Education has long been associated with a sense of accomplishment, meeting a person’s need for career advancement, and elevating one’s status in life. Now, new studies suggest that education is a strong determinant of how a person approaches life from an emotional standpoint.

Warren Buffett, at 81 years old, is the chairman and CEO of Berkshire Hathaway and still going strong. He is planning on working until 100 years old. What is his secret to longevity? According to Buffett, “All in all, I’ve enjoyed remarkably good health — largely because of genes, of course—but also, I think, because I enjoy life so much every day.”

This trend is continuing to break the traditional notion of retirement at age 65. Many entrepreneurs work well into their 80’s and 90’s. Sidney Harman bought Newsweek Magazine at age 92 and this is not uncommon today.

What is the secret to their success?

Longevity experts are beginning to discover a correlation between higher education and higher incomes. They are also finding that the people in this category experience great physical and emotional health. According to Laura Carstensen, researcher on aging and director of the Stanford Center on Longevity, people with more knowledge tend to live in better neighborhoods and have jobs that aren’t mentally or physically taxing. “This group of people has very little in the way of functional disabilities,” Carstensen says when referring to Buffett and other older business leaders. “What we know about them is that they’re doing incredibly well, physically and emotionally.”

The latest Gallup poll suggests that education may be a strong predictor of emotional health as a person ages. The survey was performed over an 18 month period and targeted a random sampling of 520,267 adults covering all 50 U.S. states and the District of Columbia. The data is classified according to gender, age, race, Hispanic ethnicity, education, region, household number of adults and type of phone.

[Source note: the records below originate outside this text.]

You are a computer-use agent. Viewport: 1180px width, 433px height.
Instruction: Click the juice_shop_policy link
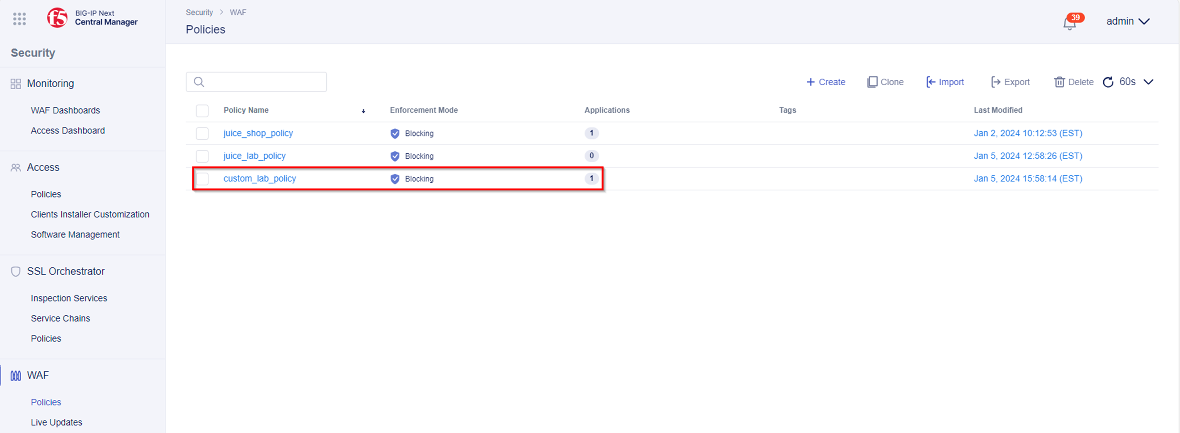[x=258, y=132]
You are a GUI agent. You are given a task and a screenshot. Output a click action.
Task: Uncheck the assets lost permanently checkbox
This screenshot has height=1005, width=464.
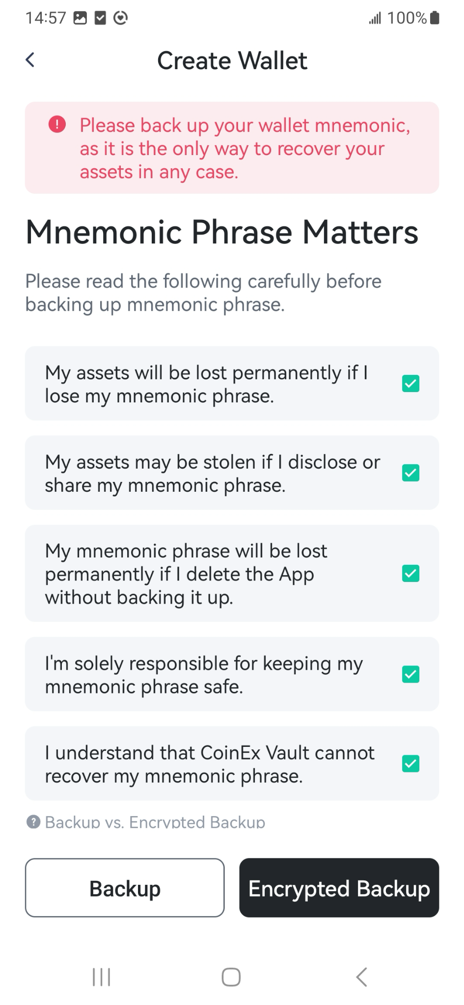[x=410, y=384]
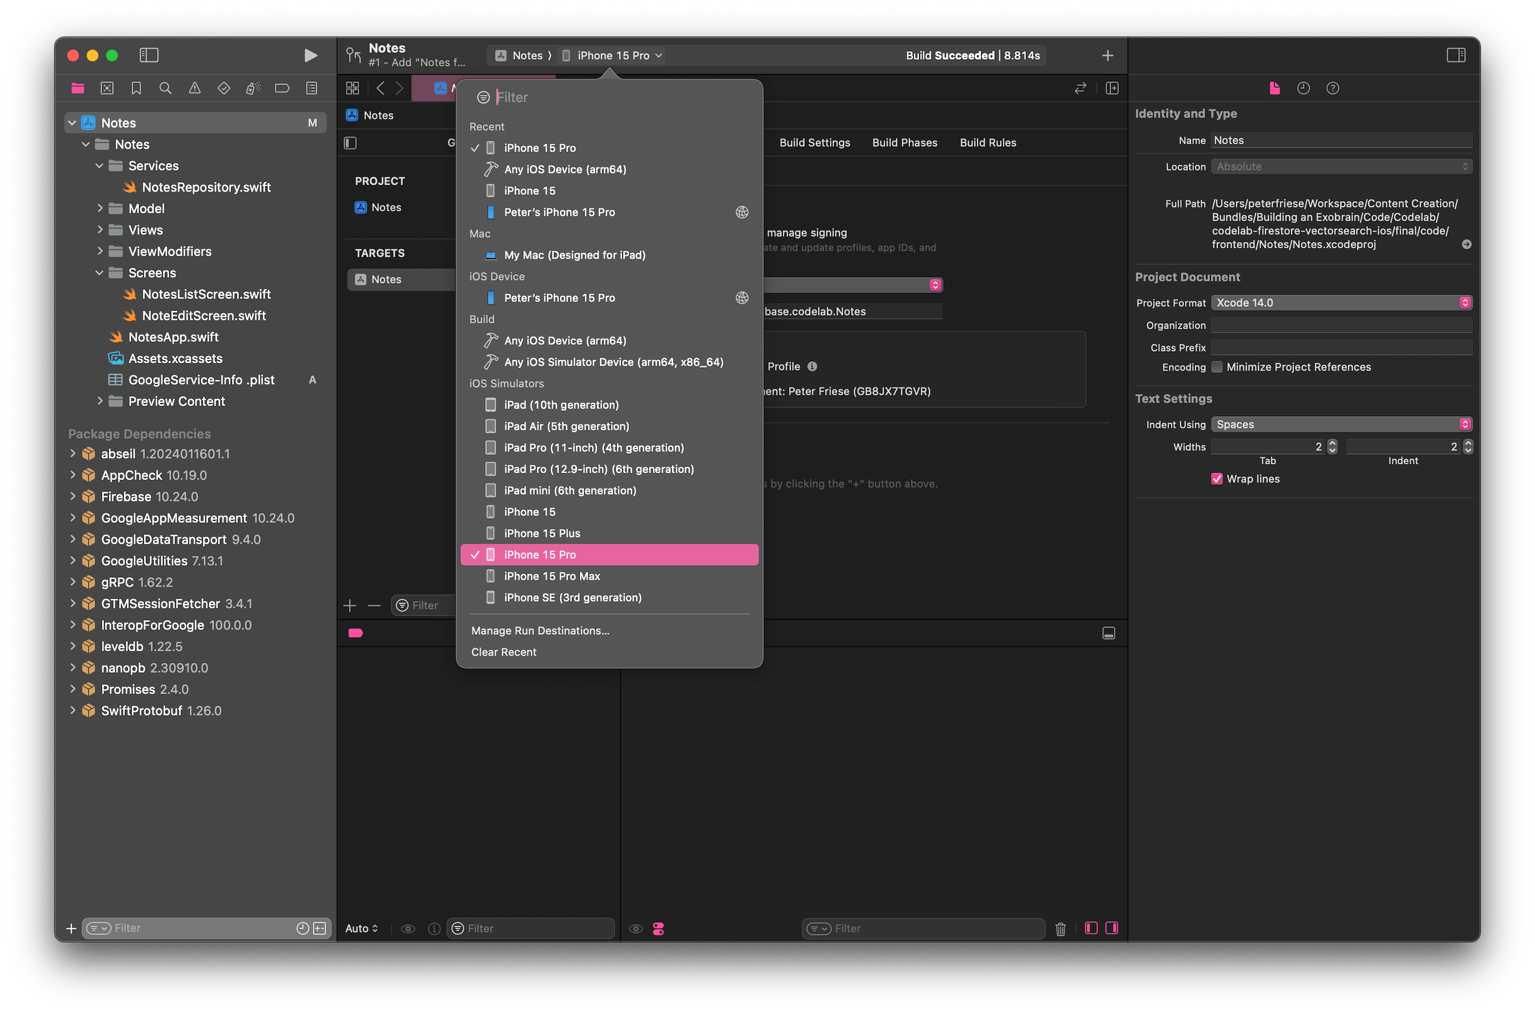
Task: Click the filter input field at bottom
Action: [197, 926]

After polling numerous age groups and ethnicities, the results showed that older Americans, aged 65 and older who had a college education, were more likely to experience healthier emotional states than people of the same age group who had less education. These results were consistent across gender, marital status, employment and satisfaction with living and location.

How is emotional health identified?

According to the Gallup poll, people who are emotionally “well-off” had scores above 90 on the Gallup-Healthways Emotional Health Index. The scale is based on 100 points and targeted the emotional well-being of participants by asking them questions about their lives and emotional state the day before the survey. The emotions used on the survey were: smiling/laughing, learning/doing something interesting, being treated with respect, enjoyment, happiness, worry, sadness, anger, and stress.

According to the results, only 30% of the participants aged 65 and older with a high school education or less scored above 90 on the Emotional Health Index scale. In contrast, 46% of the participants who had a post-graduate degree scored higher than 90.

The Bottom Line

The Gallup poll summarized the results of the study by stating that older Americans with higher education have higher Emotional Health Index scores than people in the same age group with less education. However, the results do not suggest whether people who have more education evolve into a healthier emotional state or people who start out emotionally positive gravitate towards higher learning.

The study may suggest, however, that the benefits of a college degree could possibly reach beyond the enhancement of one’s professional career and income level. Additionally, the Gallup poll indicates that education may give people enhanced skills to manage emotions later in life.